Join Izzy Gesell for an in-depth discussion in this video Humor as protection, part of Humor in the Workplace.
- In this chapter I'm going to talk about some of the different functions of humor, or in other words, how we use humor. Often humor can serve us differently during different moments in our lives, and that includes the workplace. Sometimes you need a shield, other times you need a weapon. One of the functions of humor is the shield. It serves as our protector. Using humor for protection is to make fun of yourself or something that you do. It's a way to acknowledge your imperfections before someone else points them out.
By bringing something to the surface, you've protected yourself before someone else can hurt you with the truth. In this way you're shielding yourself, protecting yourself with humor. This kind of humor is also known as self-effacing or self-derogatory humor. The difference between the two is that self-derogatory humor is laughing at who we are. I'm a klutz, I'm a fool, I'm lucky to be here. Self-effacing humor is laughing at what you did. Sometimes I trip and fall, it happens, meaning I'm not perfect but I'm not attacking my core value or self-esteem.

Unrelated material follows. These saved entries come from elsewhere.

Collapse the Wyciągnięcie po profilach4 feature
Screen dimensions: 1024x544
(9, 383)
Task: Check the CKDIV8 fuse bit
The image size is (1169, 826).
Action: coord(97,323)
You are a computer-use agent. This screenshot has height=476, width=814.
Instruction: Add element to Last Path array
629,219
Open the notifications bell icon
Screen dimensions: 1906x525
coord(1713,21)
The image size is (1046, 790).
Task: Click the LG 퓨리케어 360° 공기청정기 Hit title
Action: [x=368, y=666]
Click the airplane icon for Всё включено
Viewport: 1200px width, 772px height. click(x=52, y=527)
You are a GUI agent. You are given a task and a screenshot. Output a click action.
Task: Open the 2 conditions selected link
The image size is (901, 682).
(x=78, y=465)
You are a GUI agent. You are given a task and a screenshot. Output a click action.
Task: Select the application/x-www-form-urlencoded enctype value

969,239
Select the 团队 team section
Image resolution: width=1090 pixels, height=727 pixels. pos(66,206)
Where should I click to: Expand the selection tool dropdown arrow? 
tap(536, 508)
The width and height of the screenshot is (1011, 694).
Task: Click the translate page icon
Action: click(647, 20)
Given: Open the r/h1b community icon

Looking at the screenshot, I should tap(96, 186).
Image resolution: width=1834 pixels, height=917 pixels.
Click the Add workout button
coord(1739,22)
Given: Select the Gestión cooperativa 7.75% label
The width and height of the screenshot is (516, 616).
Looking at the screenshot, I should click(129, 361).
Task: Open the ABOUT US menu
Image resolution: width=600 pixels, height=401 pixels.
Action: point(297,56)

Let's look at an example. You're presenting in front a group and as you approach the front of the room, you trip over a cord on the floor. People start giggling nervously. What do you do? If you say something like, "Can someone please keep track of "the number of times that I trip? "My record is three times during one presentation. "Maybe today I can break my record." What you've just accomplished is using self-effacing humor to set the audience at ease, acknowledge your mistake, and take control of an awkward situation.
You're laughing at what you did, not at who you are. Now let's look at this scenario from another angle. This time when you trip, let's say you said, "Oh I'm such a bad presenter. "I can't even make it to the front of the room." Or "I'm just an accident waiting to happen." This is different. In the previous example humor was used to poke fun at something that happened, not at the person it happened to. By consistently degrading yourself in front of co-workers with self-derogatory humor, you're devaluing yourself in the eyes of others.
You're depleting your self-worth and this can negatively affect others' perceptions of you. You might even begin to believe that it's true. Think about yourself and the people around you. Is there more self-effacing or self-derogatory humor? Who's able to use self-effacing humor? Who uses self-derogatory humor? How do you feel when you're around those people? How would you describe your own use of humor as a shield?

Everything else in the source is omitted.